Task goal. The answer must be an exact copy of the lines from the one with "Task: Select the connector between 受理 and 分案" to the last line of the entries below, both included, and must contain no pictures.

Top of Records to use

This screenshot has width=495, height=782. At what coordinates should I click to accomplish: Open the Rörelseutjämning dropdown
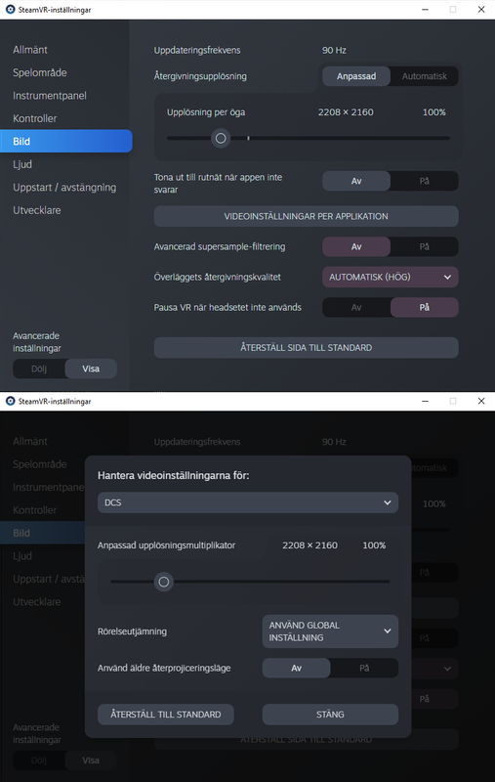pyautogui.click(x=330, y=631)
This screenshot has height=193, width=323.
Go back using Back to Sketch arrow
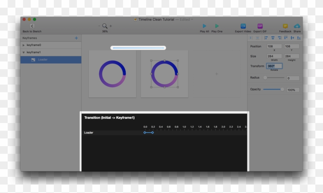click(x=32, y=26)
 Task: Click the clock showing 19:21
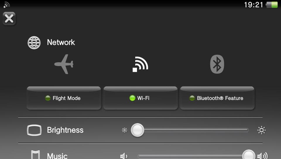pyautogui.click(x=253, y=5)
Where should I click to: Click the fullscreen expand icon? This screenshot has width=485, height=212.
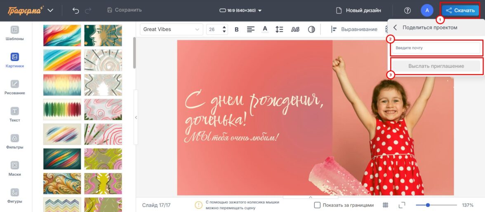coord(402,205)
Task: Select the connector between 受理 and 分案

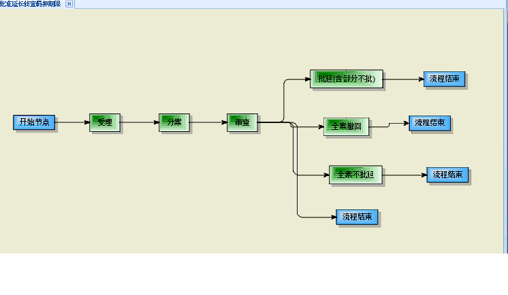Action: tap(140, 122)
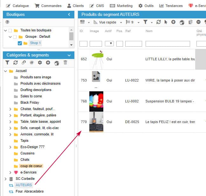Click the add (plus) icon in categories toolbar
This screenshot has height=196, width=206.
(x=48, y=62)

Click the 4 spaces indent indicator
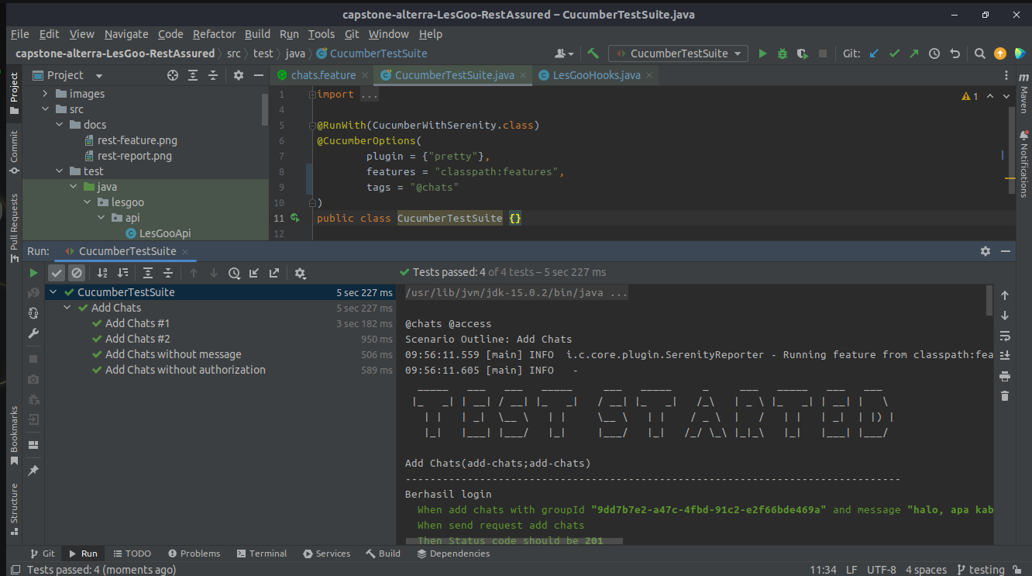(926, 569)
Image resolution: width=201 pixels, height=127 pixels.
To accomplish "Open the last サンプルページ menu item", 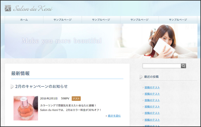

Bottom of Records to use

Expected answer.
Task: Select the connector between 受理 and 分案

Action: tap(140, 122)
Click the add (plus) icon in categories toolbar
This screenshot has height=196, width=206.
(x=48, y=62)

Click the 4 spaces indent indicator
(926, 569)
Image resolution: width=201 pixels, height=127 pixels.
To accomplish "Open the last サンプルページ menu item", 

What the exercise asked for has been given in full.